O ministro Alexandre de Moraes votou pela absolvição do delegado da Polícia Federal Fernando Oliveira e pela condenação de outros cinco acusados, apontados pela Procuradoria-Geral da República (PGR) como responsáveis por ações destinadas a manter Jair Bolsonaro no poder após a derrota nas urnas em 2022.
Segundo a denúncia, o grupo coordenou operações de monitoramento de autoridades, elaborou uma minuta de decreto com medidas de exceção e atuou para impedir a votação de eleitores, sobretudo no Nordeste.
Para Moraes, as provas demonstram que os réus integraram uma organização criminosa voltada à ruptura da ordem democrática.
Absolvição e condenações
Relator do processo, Moraes considerou que Fernando Oliveira — delegado da PF e ex-secretário-executivo da Segurança Pública do Distrito Federal — não participou das ações descritas pela PGR e votou por sua absolvição de todos os crimes: golpe de Estado, abolição do Estado Democrático de Direito, dano qualificado, deterioração de patrimônio tombado e organização criminosa.

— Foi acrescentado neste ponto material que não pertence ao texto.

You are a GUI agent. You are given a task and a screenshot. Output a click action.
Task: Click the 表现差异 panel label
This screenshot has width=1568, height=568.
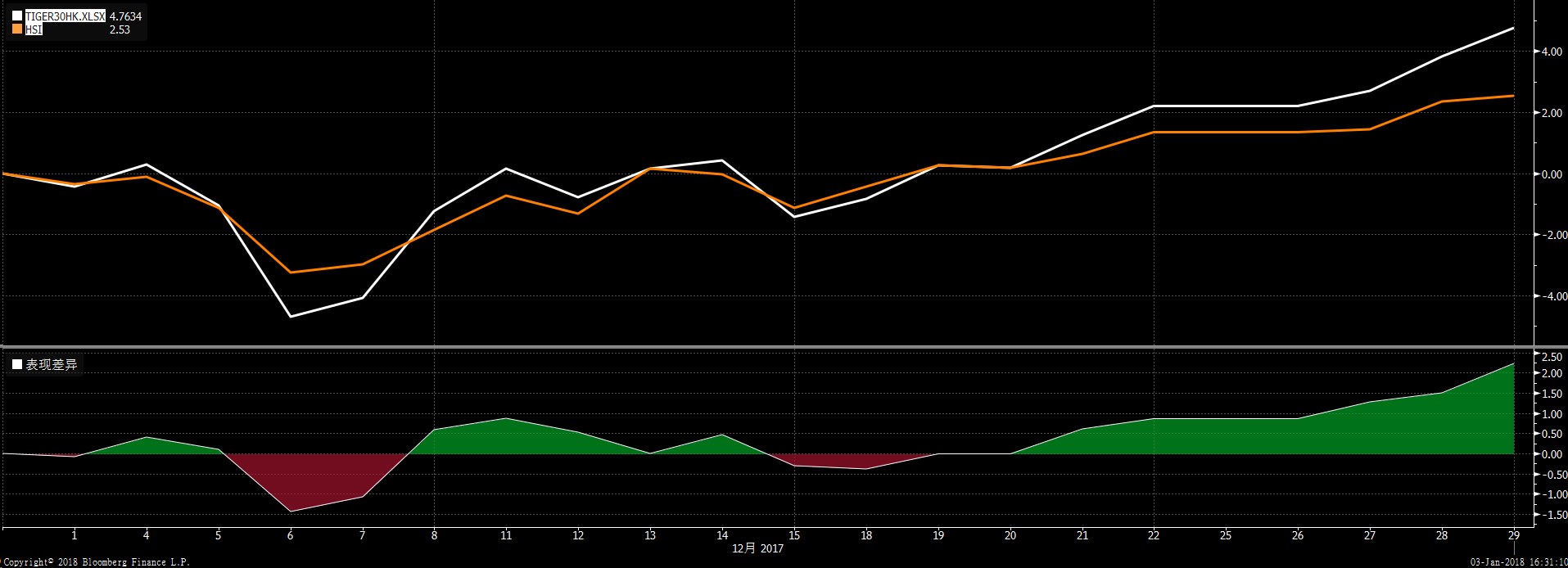pos(52,365)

Em contrapartida, o ministro defendeu a condenação de quatro réus por esses cinco crimes:
- Mário Fernandes, general da reserva e ex-secretário-geral da Presidência;
- Filipe Martins, ex-assessor especial de Assuntos Internacionais;
- Marcelo Câmara, coronel da reserva e ex-assessor de Bolsonaro;
- Silvinei Vasques, ex-diretor-geral da Polícia Rodoviária Federal.
Moraes também votou pela condenação de Marília Alencar, ex-diretora de Inteligência do Ministério da Justiça, por tentativa de abolição violenta do Estado Democrático de Direito e organização criminosa.
Sessão suspensa
Após o voto do relator, a sessão foi suspensa e será retomada com os posicionamentos dos ministros Flávio Dino, Cármen Lúcia e Cristiano Zanin.
Argumentos do relator
Moraes rejeitou preliminares levantadas pelas defesas, como a alegação de incompetência do STF e supostos prejuízos diante do volume de provas. Em seguida, analisou individualmente a conduta dos acusados. Para o ministro, desde 2020 o grupo planejava a manutenção de Bolsonaro no poder por meio de uma sucessão de atos golpistas.
Sobre o general Mário Fernandes, Moraes afirmou que o réu se apresentava como “salvador da pátria” e propagava ataques contra o sistema eleitoral. O ministro também destacou o papel da Polícia Rodoviária Federal no segundo turno das eleições, classificando como “desvio de finalidade ilícito” a utilização da corporação para dificultar o voto de determinados eleitores.
Reações
A ministra Cármen Lúcia ressaltou que os acusados atentaram contra valores constitucionais e a dignidade profissional. “O golpe é isso: golpear uma estrutura organizada posta numa Constituição”, disse. Para ela, a democracia depende da confiança e do respeito às regras do Estado de Direito.
Denúncia da PGR
De acordo com a PGR, o núcleo em julgamento foi responsável por:
- usar forças policiais para sustentar Bolsonaro no poder;
- monitorar autoridades públicas;
- articular com lideranças ligadas aos atos de 8 de janeiro de 2023;
- elaborar a minuta do golpe.
Os crimes imputados são: golpe de Estado, abolição do Estado Democrático de Direito, dano qualificado, deterioração de patrimônio tombado e organização criminosa.